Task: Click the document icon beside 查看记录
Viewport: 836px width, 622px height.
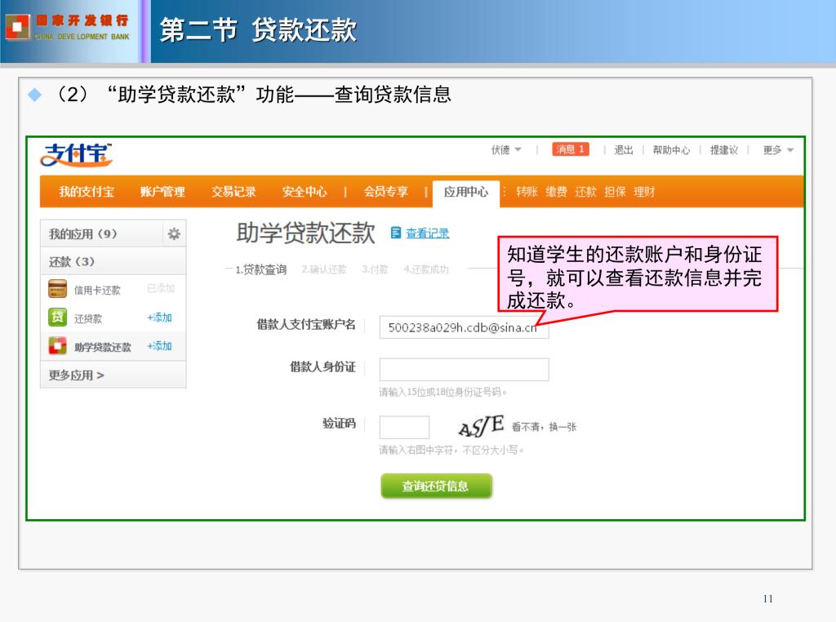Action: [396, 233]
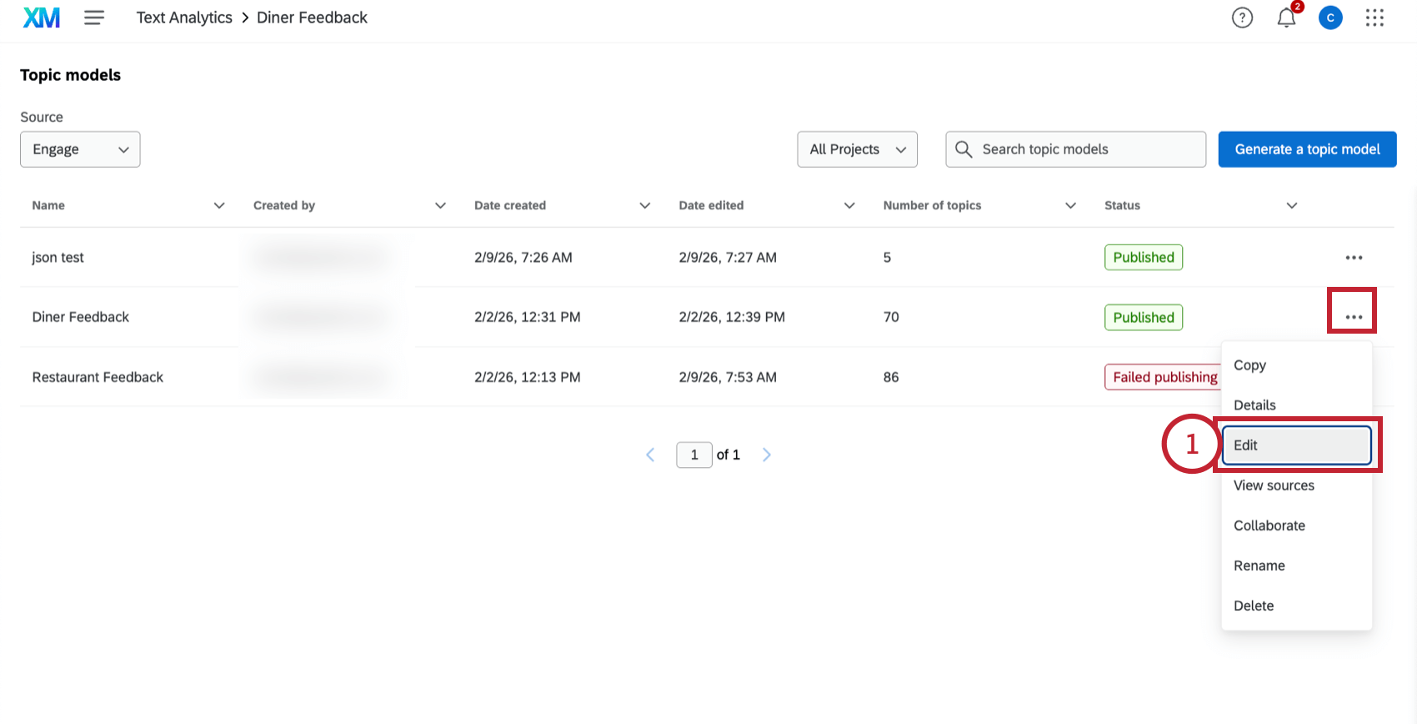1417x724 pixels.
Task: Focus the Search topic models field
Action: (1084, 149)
-- -- --
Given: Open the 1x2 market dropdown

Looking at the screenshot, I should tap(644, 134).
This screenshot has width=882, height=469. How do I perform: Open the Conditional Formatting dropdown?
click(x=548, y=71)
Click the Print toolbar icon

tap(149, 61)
-- -- --
▸ **TO DO**
Can you repeat the records from the line with "This screenshot has" to the line with "tap(149, 61)" word for word?

▸ **RESULT**
This screenshot has width=882, height=469. How do I perform: Open the Conditional Formatting dropdown?
click(x=548, y=71)
Click the Print toolbar icon

tap(149, 61)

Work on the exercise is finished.